Tuesday, September 25, 2012

feeling feelings for myself

Yesterday was awful and it's what I get, I know
for eating meat and eating fast food meat at that
two things I never do
because later I felt the mood of that poor tortured animal
course through me, taking away my strength

I had a coworker confess some pretty heavy personal
information and then I went to my first training session
to be an advocate for rape response. Which I think is going
to be great, really. But the subject matter was so heavy, I mean
apparently the youngest reported rape case in Alabama was on
a one month old, and that's a lot to digest.

And then I got in the car and had texts from my aunt
about how her life is spinning out of control and can I maybe
recommend some books for her to read and I love her so much
but our relationship has become so strange and strained after
Wella died. All these feelings came over me so fast.

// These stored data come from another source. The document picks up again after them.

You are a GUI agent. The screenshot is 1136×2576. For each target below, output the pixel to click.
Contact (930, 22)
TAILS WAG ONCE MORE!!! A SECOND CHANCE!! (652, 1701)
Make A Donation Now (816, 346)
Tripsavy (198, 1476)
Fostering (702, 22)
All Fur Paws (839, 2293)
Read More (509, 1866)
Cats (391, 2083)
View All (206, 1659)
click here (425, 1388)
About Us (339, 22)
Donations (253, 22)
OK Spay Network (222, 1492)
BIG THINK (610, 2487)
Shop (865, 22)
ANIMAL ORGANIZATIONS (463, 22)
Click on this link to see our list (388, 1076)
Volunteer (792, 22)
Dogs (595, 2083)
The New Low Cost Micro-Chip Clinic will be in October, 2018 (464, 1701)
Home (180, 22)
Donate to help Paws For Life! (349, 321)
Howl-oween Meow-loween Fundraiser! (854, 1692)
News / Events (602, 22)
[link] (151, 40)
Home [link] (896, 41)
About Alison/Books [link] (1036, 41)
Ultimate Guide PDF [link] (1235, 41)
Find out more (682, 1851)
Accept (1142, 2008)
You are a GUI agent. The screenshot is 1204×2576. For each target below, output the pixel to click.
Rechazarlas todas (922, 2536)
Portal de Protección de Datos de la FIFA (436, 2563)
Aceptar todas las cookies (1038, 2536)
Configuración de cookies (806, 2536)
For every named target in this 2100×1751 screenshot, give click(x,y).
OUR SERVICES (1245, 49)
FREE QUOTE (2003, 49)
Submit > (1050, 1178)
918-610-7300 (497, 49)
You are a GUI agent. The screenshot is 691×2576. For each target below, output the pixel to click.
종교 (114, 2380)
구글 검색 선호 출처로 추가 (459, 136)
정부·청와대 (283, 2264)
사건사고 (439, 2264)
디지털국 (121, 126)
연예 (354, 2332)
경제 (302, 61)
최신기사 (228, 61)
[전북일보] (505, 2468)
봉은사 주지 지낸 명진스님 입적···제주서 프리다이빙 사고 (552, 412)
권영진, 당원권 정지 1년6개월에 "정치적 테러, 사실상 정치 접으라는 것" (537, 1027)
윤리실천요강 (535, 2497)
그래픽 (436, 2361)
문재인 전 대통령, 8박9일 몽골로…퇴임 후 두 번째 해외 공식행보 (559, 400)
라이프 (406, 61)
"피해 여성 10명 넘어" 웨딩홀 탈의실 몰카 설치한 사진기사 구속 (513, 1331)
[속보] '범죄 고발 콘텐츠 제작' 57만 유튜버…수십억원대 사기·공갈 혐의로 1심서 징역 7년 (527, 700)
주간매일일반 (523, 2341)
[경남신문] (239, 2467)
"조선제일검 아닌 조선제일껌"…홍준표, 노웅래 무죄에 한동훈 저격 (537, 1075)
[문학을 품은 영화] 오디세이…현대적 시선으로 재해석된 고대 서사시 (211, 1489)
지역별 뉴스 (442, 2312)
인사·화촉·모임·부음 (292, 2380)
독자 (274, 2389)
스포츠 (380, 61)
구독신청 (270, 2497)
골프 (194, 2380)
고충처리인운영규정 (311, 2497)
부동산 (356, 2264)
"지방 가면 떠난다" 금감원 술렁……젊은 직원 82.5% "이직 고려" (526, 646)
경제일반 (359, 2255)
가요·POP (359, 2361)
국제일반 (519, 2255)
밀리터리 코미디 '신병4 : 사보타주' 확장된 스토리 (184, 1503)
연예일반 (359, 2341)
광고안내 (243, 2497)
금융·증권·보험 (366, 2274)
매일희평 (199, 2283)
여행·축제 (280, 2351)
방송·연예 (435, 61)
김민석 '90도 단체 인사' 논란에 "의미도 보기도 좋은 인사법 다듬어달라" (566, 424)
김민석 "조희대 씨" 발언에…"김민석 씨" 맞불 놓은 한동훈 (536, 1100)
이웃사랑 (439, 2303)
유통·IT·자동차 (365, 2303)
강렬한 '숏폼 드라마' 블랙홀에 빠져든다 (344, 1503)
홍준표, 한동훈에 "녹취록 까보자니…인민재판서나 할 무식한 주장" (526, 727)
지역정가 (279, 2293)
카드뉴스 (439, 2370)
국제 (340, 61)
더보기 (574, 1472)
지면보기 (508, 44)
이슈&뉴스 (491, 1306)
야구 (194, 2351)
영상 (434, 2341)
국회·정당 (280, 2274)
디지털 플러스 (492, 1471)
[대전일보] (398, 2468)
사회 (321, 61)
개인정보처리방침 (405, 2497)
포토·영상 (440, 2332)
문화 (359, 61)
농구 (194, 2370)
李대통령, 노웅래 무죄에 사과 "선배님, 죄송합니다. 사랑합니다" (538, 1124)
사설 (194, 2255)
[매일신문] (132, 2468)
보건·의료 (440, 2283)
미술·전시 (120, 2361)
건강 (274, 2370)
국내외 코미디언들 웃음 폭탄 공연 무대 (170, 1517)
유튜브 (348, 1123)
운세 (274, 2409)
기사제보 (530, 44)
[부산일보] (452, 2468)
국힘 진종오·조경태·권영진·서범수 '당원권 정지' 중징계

And as I was texting her back, texts started pouring in from him
about how he needed to borrow my debit card to file for our divorce
on some bunk-ass website, to which, obviously, I said no.

And even though I know that I am not defined by my mistakes
or by my (failed) marriage and that this is probably all for the best and that
I've got this opportunity for a second chance, still, sometimes, I feel really dumb
and still, sometimes, I just want to shake him and ask him
"Why did you ask me to marry you in the first place? Why are you doing this to me?"

I guess the worst part about yesterday was how I feel like I can't talk to anyone
about my problems because of how it winds up affecting them and then I feel bad for
putting my issues on someone else. I'd just rather shut up and be the "strong" one.
But instead I angrily proclaimed "I'm not SAD!" on my friend's couch before
breaking down in tears and then driving myself home.

Thursday, September 20, 2012

feminist literature and tales from the crib

I remember one day
sitting at my desk, reading Simone deBeauvoir
listening to my coworker bitch about how her husband
was inept at taking care of their new baby
and feeling pretty anti-men.

Tuesday, September 18, 2012

ballerina suicide

I keep falling asleep on people's couches
watching the Lifetime movie network
waking up with their cats cuddling with my dog
or their dog warming my feet

and I don't have anyone to call home to
to say "hey, I'm sorry, I dozed off again, I'm on my way,"
and I guess I thought that might bother me
but there's some real beauty in not having to check in.